◆ WHAT THE TASK REQUIRES: In the copy, every record below must appear exactly as given, and no picture may appear.

◆ DATA LISTING:
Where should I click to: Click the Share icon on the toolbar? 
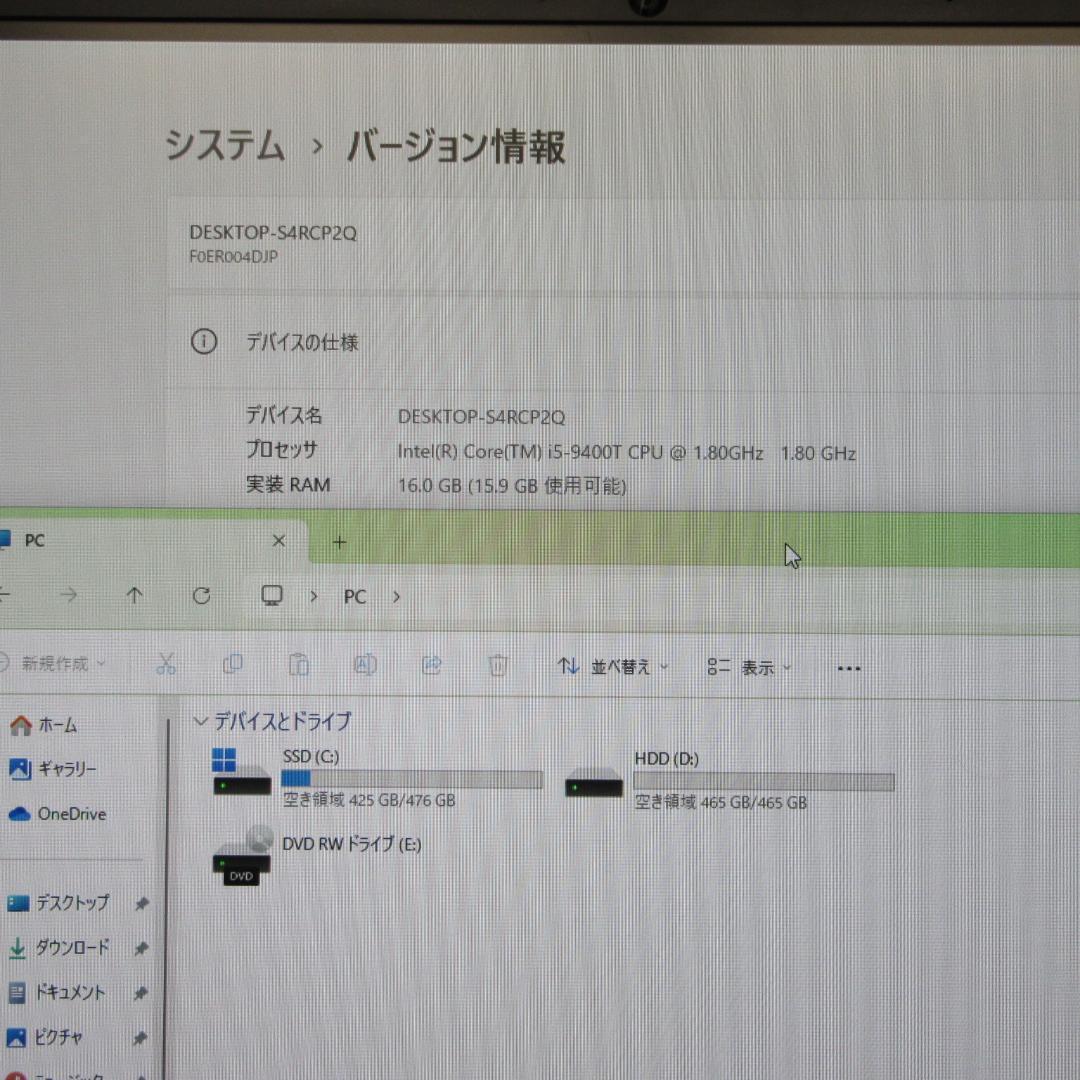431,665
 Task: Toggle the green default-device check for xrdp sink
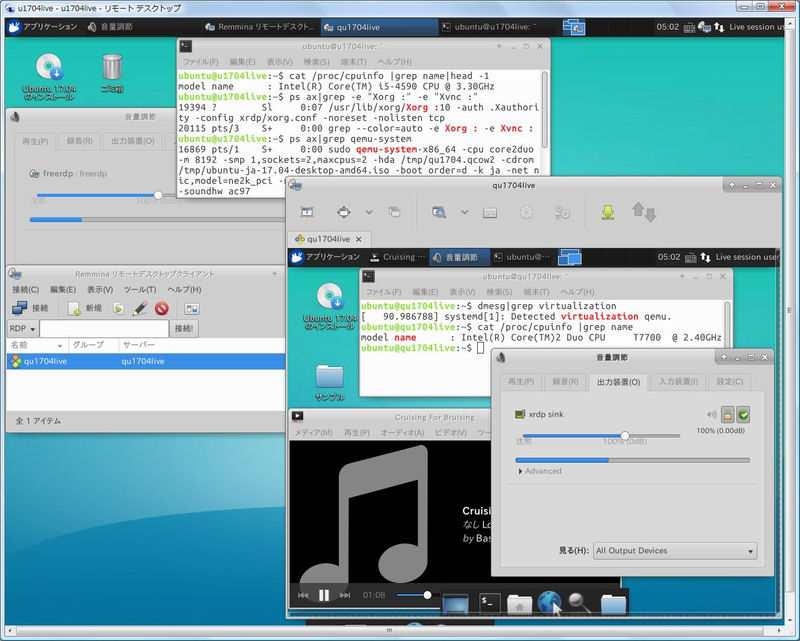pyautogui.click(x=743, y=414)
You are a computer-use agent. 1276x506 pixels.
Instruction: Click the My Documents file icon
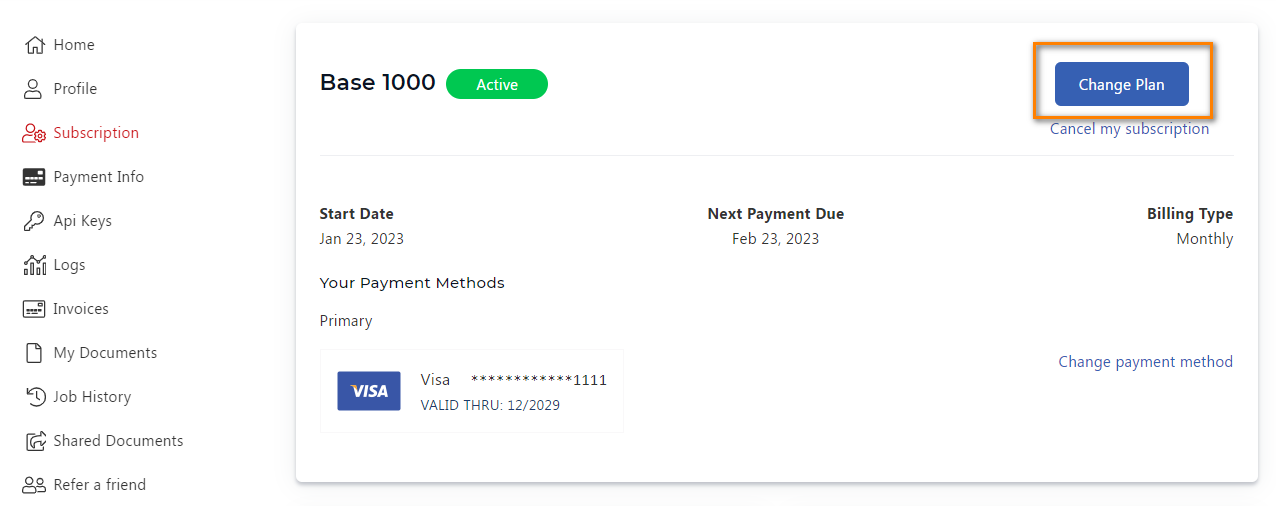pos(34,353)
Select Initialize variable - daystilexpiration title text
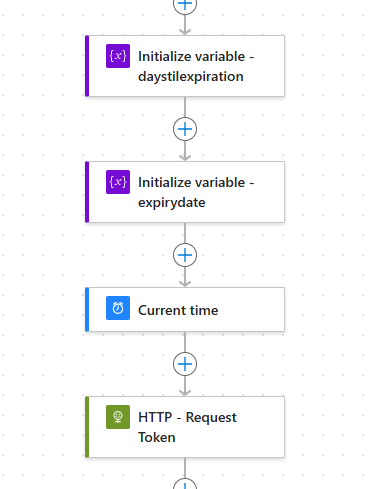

◆ OUTPUT OF THE EXERCISE:
Where should I click to: Click the Share icon on the toolbar? 
431,665
 Task: Toggle the green default-device check for xrdp sink
pyautogui.click(x=743, y=414)
You are a computer-use agent. 1276x506 pixels.
Instruction: Click the My Documents file icon
pos(34,353)
Select Initialize variable - daystilexpiration title text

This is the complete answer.